00:00:28.800 Conditions apply.
00:00:31.000 Wait, I didn't get charged for my donut.
00:00:34.400 It was free with this Tim's Rewards points.
00:00:36.600 I think I just stole it.
00:00:38.000 I'm a donut stealer!
00:00:39.920 Oof.
00:00:40.580 Earn points so fast, it'll seem too good to be true.
00:00:43.600 Plus, join Tim's Rewards today and get enough points for a free donut, drink, or Timbits.
00:00:48.400 With 800 points after registration, activation, and first purchase of a dollar or more.
00:00:51.960 See the Tim's app for details at participating restaurants in Canada for a limited time.
00:00:55.400 Ontario, the wait is over.
00:01:00.420 The gold standard of online casinos has arrived.
00:01:03.560 Golden Nugget Online Casino is live, bringing Vegas-style excitement and a world-class gaming experience right to your fingertips.
00:01:10.680 Whether you're a seasoned player or just starting, signing up is fast and simple.
00:01:15.620 And in just a few clicks, you can have access to our exclusive library of the best slots and top-tier table games.
00:01:21.680 Make the most of your downtime with unbeatable promotions and jackpots that can turn any mundane moment into a golden opportunity at Golden Nugget Online Casino.
00:01:31.340 Take a spin on the slots, challenge yourself at the tables, or join a live dealer game to feel the thrill of real-time action.
00:01:37.820 All from the comfort of your own devices.
00:01:40.040 Why settle for less when you can go for the gold at Golden Nugget Online Casino?
00:01:44.900 Gambling problem? Call ConnexOntario, 1-866-531-2600.
00:01:50.540 19 and over, physically present in Ontario.
00:01:52.820 Eligibility restrictions apply.
00:01:54.440 See GoldenNuggetCasino.com for details.
00:01:56.920 Please play responsibly.
00:02:03.480 Are Canadians suddenly interested in our history?
00:02:06.740 Are we actually outraged that the passport has been changed?
00:02:10.140 Hello, I'm Brian Lilly, your host.
00:02:11.660 This is the Full Comment Podcast here on the Post Media Network.
00:02:14.420 Eric, it's something that grabbed people more than I thought it would when it happened.
00:02:20.600 A week or so ago, the Trudeau government decided that they were going to update our passport for security reasons, which is fine.
00:02:27.580 But they also took out all the historic images from our passport, be it Terry Fox, Nellie McClellan of the Famous Five,
00:02:35.720 the last spike, Fathers of Confederation, images of Quebec City, the prairies, all of these things gone.

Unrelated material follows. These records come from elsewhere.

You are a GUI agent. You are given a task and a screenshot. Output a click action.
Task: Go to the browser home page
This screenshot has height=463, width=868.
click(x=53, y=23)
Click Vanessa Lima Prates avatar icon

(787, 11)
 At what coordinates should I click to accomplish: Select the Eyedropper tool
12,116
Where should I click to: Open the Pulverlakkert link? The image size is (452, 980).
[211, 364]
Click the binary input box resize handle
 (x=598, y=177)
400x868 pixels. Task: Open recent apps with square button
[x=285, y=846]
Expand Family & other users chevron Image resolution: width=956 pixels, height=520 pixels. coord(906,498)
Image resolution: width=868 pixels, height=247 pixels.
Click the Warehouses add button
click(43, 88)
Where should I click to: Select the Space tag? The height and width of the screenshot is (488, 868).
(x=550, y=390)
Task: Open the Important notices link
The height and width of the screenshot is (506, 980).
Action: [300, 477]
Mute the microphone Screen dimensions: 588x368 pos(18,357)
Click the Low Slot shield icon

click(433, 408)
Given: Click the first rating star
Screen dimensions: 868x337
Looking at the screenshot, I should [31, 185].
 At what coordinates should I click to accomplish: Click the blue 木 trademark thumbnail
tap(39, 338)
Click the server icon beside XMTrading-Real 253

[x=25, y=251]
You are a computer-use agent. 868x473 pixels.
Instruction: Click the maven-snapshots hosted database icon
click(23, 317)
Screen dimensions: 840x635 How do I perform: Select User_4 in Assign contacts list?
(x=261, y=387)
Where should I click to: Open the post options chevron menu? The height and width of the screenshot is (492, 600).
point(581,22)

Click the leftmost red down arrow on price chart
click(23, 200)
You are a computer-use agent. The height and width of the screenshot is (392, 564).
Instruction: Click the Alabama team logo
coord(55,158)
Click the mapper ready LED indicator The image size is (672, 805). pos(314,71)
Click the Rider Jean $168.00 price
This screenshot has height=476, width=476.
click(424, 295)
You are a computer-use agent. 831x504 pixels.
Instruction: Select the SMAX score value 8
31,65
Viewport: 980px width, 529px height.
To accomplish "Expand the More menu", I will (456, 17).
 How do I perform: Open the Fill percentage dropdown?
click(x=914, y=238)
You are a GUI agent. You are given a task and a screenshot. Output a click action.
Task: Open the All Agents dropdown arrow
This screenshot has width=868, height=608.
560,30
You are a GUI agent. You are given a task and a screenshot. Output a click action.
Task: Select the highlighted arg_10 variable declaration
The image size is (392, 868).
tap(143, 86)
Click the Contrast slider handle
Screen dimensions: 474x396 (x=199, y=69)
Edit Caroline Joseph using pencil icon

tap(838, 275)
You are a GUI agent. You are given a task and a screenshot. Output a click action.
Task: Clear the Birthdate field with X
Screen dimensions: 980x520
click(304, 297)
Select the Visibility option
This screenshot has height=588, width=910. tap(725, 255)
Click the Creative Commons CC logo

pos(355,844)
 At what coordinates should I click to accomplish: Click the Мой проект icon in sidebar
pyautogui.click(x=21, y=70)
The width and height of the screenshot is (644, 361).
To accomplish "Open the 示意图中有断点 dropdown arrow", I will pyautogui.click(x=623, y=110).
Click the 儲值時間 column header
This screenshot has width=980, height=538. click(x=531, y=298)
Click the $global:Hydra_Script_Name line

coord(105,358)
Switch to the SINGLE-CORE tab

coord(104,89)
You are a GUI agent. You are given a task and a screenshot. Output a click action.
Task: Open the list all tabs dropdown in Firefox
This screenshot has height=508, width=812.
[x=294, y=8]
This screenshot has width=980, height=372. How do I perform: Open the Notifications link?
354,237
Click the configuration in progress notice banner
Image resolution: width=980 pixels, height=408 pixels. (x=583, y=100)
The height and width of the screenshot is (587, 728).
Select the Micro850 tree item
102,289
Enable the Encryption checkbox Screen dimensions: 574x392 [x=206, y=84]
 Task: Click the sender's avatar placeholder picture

00:02:43.060 And in exchange, images that I compared to a cheap IKEA coloring book.
00:02:49.240 In a piece at the National Post recently, former Harper Cabinet Minister Peter McKay said,
00:02:55.280 It's not that a bland generic passport on its own damages the Canadian psyche.
00:02:59.980 It's the intentional act of obliterating our history in sense of pride that causes harm.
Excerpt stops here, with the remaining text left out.